§ EXERCISE AIM: Would you please write out the records below exactly as they appear?

*** DATASET EXCERPTS ***

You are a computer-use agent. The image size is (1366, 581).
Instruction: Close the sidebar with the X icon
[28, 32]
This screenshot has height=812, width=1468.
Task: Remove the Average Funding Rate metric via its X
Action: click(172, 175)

*** End of DATASET EXCERPTS ***

§ FINISHED TASK:
You are a computer-use agent. The image size is (1366, 581).
Instruction: Close the sidebar with the X icon
[28, 32]
This screenshot has height=812, width=1468.
Task: Remove the Average Funding Rate metric via its X
Action: click(172, 175)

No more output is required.